Mergesort Investigation 6 - traversing linked lists

It occurred to me that benchmarking traversing very long linked lists end-to-end might provide some clues.

I wrote a program that created linked lists with nodes ordered in memory in four different ways:

  1. Idiomatic.
  2. Sorted by node address, where the list head node is lowest in memory.
  3. Randomized node address.
  4. Sorted by node address, where the list’s head node is highest in memory. The opposite order of item (2).

The nodes, the elements of the linked list, have a linear arrangement in memory because that’s how a modern CPU address space works. The memory “order” is imposed by following .Next fields of the nodes.

The node values are randomly chosen, so no matter what the arrangement of linked list nodes in memory, the linked list is unsorted when following .Next pointers from node to subsequent node.

I ran all four variant memory layouts of linked lists on my three test machines. I got some surprises, but no real hints about why the iterative mergesort has such odd performance.

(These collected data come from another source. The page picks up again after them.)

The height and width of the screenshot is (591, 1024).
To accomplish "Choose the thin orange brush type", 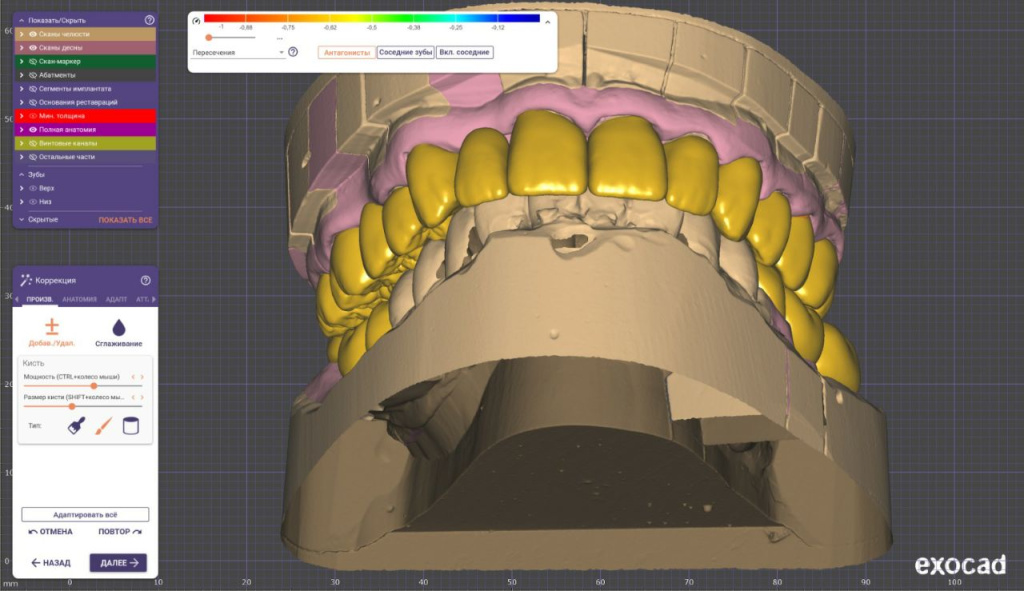I will pyautogui.click(x=102, y=426).
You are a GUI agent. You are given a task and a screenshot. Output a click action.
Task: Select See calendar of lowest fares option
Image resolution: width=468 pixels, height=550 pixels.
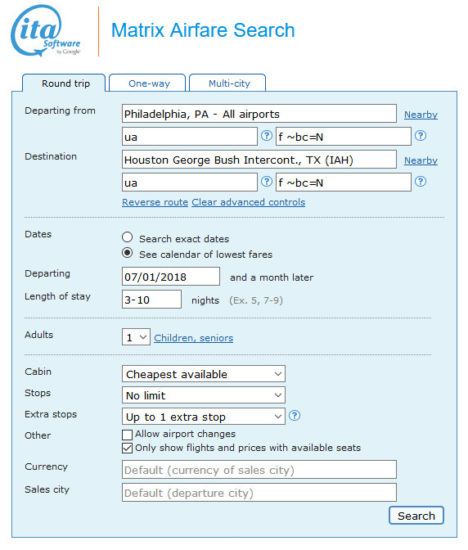127,253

Idiomatic linked list construction

I’m calling a linked list constructed like this, as “idiomatic”:

    for i := 0; i < n; i++ {
        head = &Node{
            Data: rand.Int(),
            Next: head,
        }
    }

The Go runtime seems to allocate 8192-byte chunks of memory, each of which holds 504, 16-byte Node structs, and about 128 bytes of some header information. The 504 nodes end up in reverse-address-order, from high memory to low. Sometimes the 8192-byte chunks are allocated from lower memory, sometimes from higher memory, so a list constructed this way isn’t strictly high-memory-to-low or vice versa.

Macbook M2 ARM

walking linked list benchmark graph

It looks like laying out a linked list with list head in high memory, and list tail in low memory, with no node at a lower address than that in its .Next field is marginally faster than other layouts. This is the fastest among the three machines. Kudos to Apple for the design of the memory subsystem.

Qotom fanless server

walking linked list benchmark graph

This is just plain weird. Something about going from high to low addresses via .Next pointer causes this Qotom fanless server to slow down. Remember that the “idiomatic” list creating code creates 504 node “runs” that have nodes with .Next pointers numerically lower than the nodes' own addresses.

Dell R530 PowerEdge

walking linked list benchmark graph

My Dell R530 is slower than my Macbook, and less repeatable than either Macbook or Qotom server. It was built 10 years ago, and designed well before that. It’s still faster than the Qotom, which I bought in 2024.

I hypothesize that the scatter happens because my Dell is also a working server. It does routing to my home network, and aggregates NTP and DNS requests for other machines on that network. The repeatablity of recursive mergesorts on this machine argues against this hypothesis.

Randomized-address lists and address-ordered lists are somewhat faster than idiomatic-ordered lists and reverse-address-ordered lists.

Summary

It looks like benchmark timings (arithmetic mean of 10 end-to-end traverses of a linked list of the same length) are linear with the number of nodes in the list. There are no abrupt performance drops at any list length.

I’m not sure that walking a linked list is a good double-check on the July 2021, iterative mergesort, which repeatedly walks the list by powers-of-two sized sub-lists. I’m going to post about list traversing anyway, because I did the benchmarking.